NEWIG Director: Women empowerment should go beyond advocacy

23.10.2012 LISTEN
By Kwabena Amankwah

The Executive Director of the Network of Women in Growth, Mawusi Nudekor Awity, at the weekend stressed the need for individuals and organisations interested in the welfare of women to move beyond mere advocacy and take practical steps to empower them economically.

She regretted that even though corporate organisations are always ready to sponsor entertainment programmes, such as beauty pageants, they are not interested in committing some of their resources into skills training for young women.

“We cannot continue to play lip-service to the issue of women empowerment, and keep it at the level of advocacy and expect to get the results we need. We need to move the issue of women empowerment beyond the level of advocacy to where we offer them practical training to enable them acquire the needed skills to be economically independent,” Mr Awity stated.

She was addressing the graduation ceremony of 20 young women who had undergone three months intensive entrepreneurial training organised by NEWIG-Ghana at Tefle in the Volta Region.

The 20 beneficiaries, selected from over 500 applicants, who came from all the regions, were trained in Information Communication Technology, Business Communication, Business Management, Textiles, Design Concept among others.
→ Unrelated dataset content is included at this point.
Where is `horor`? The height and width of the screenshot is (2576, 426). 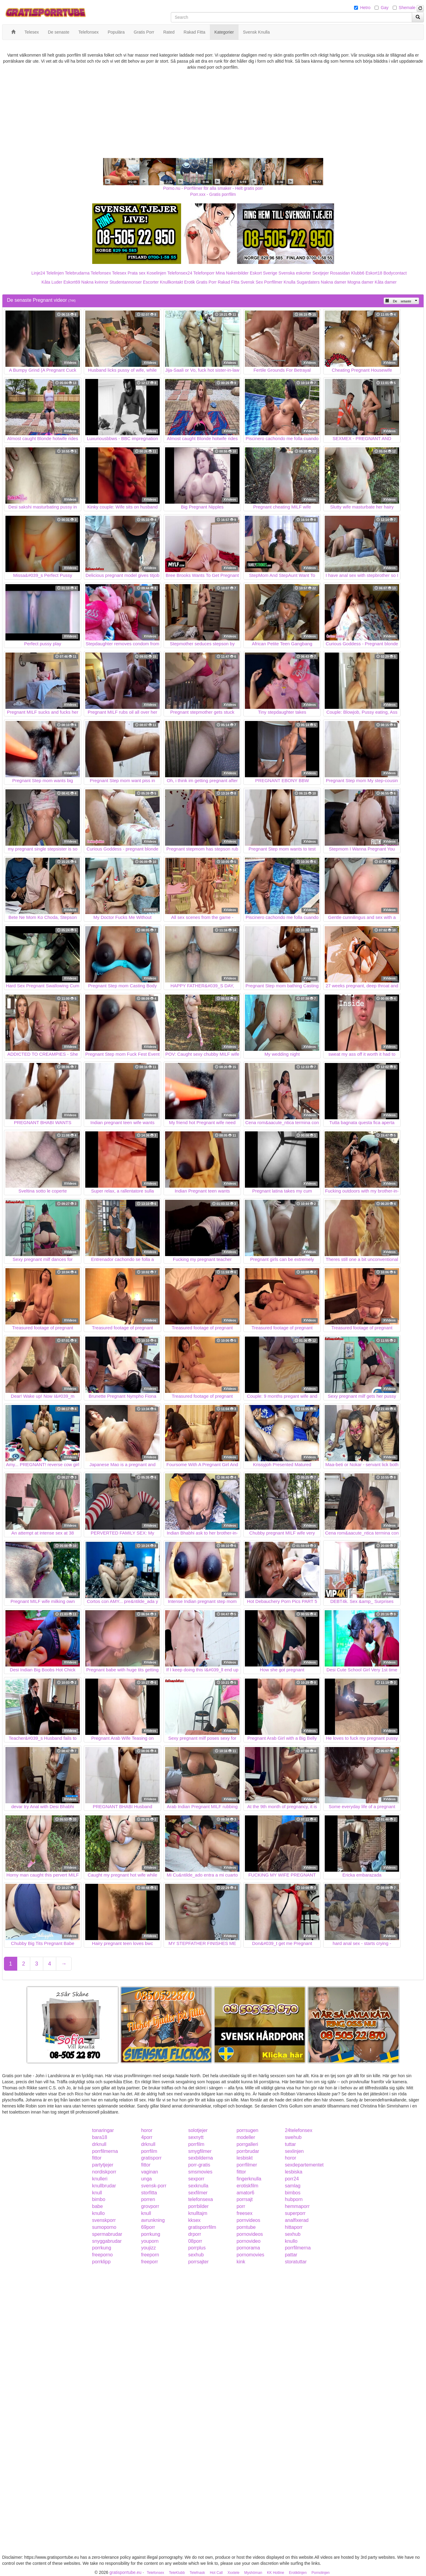 horor is located at coordinates (146, 2130).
Each of the beneficiaries went home a Certificate to Commence Business from the Registrar-General, materials and tools to start business straight away.

Mrs Awity bemoaned the fact that many young women are exposed to a lot of dangers in trying to give meaning to their drive for employment and economic independence, stressing: “Many of such young women become objects of all forms of abuses by the male-dominated world of work.”
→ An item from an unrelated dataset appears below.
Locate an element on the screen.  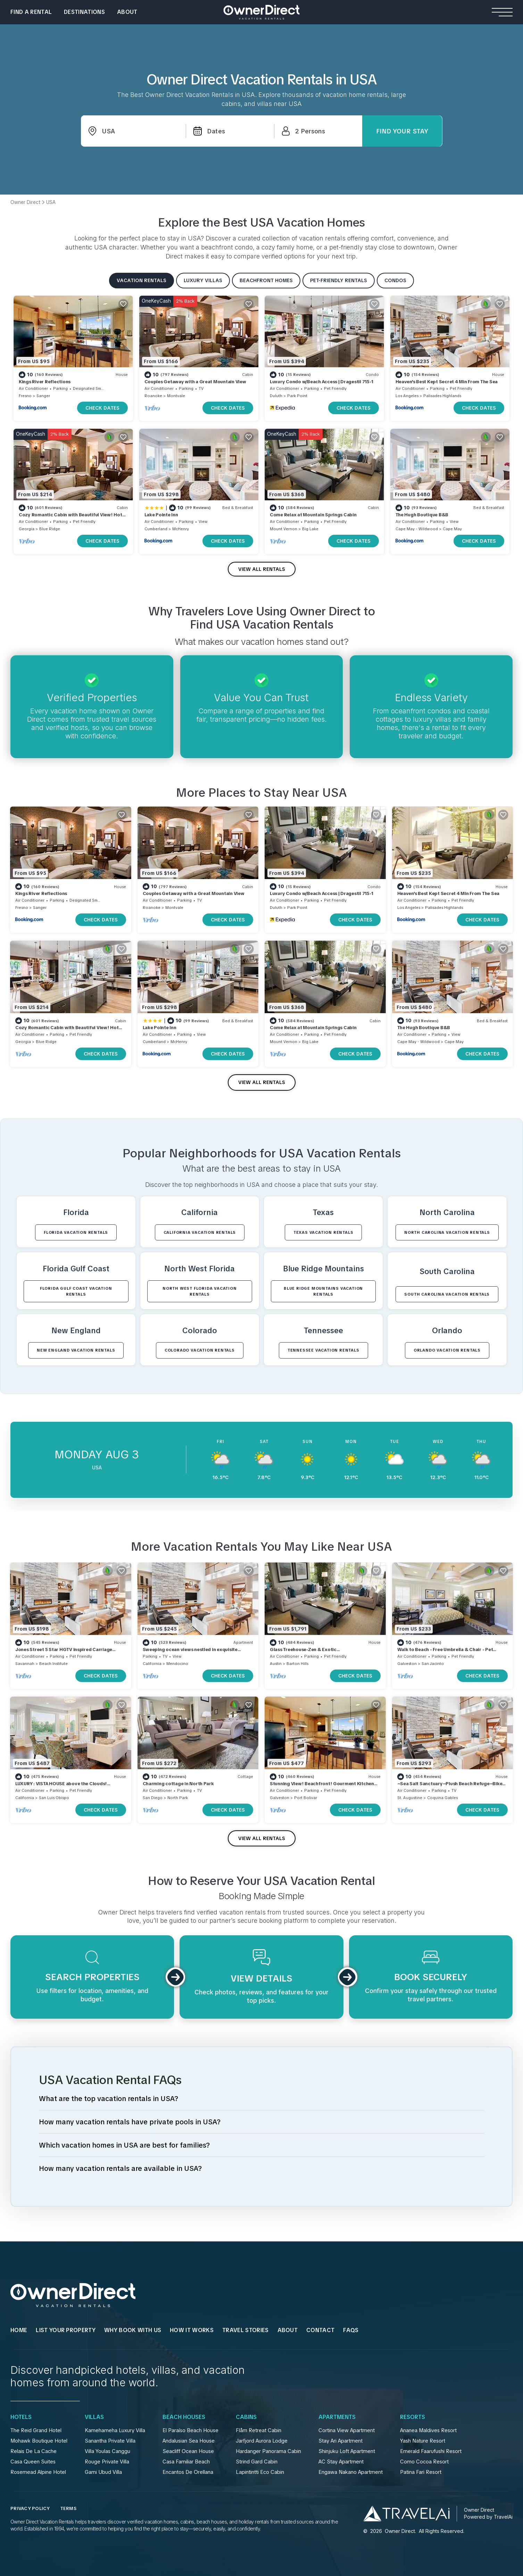
California is located at coordinates (152, 1663).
She called for serious collaborative efforts among all stakeholders to design and implement practical training programmes, with adequate funding, to provide skills for more young women, adding that is the surest way of taking many people from the quagmire of poverty and deprivation.

“The issue of proving skills for women is central to women empowerment just as their economic independence is critical to their empowerment, and of course the issue of fighting poverty will be meaningless unless many women are made economically independent,” Mr Awity posited.
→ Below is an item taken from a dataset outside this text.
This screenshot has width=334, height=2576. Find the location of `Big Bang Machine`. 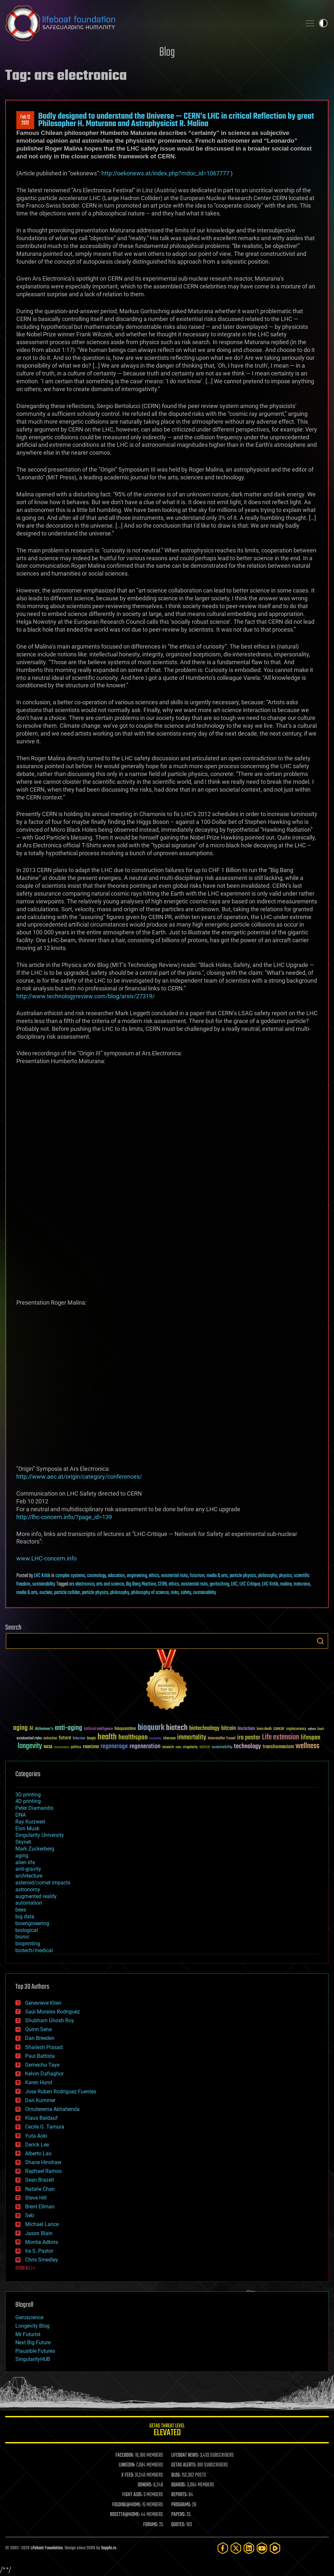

A former Ambassador to Japan under the Kufuour-led New Patriotic Party government, Dr Adjei Bawuah, commended NEWIG and its Executive Director for their commitment to the issue of supporting women to be economically independent.

He urged the beneficiaries of the training to put the skills they had acquired into productive use, to become useful to themselves and their communities.

“You are now manageress of your own businesses and so you should be looking at the option of polling the resources available to you together, to enter into partnerships or joint ventures to get more competitive business establishments, Dr Bawuah added.

The former Ambassador further challenged the young women “to play the vanguard of the new Ghanaian women who is self-confident, courageous and assertive,” instead of “playing the passive victims of circumstances.”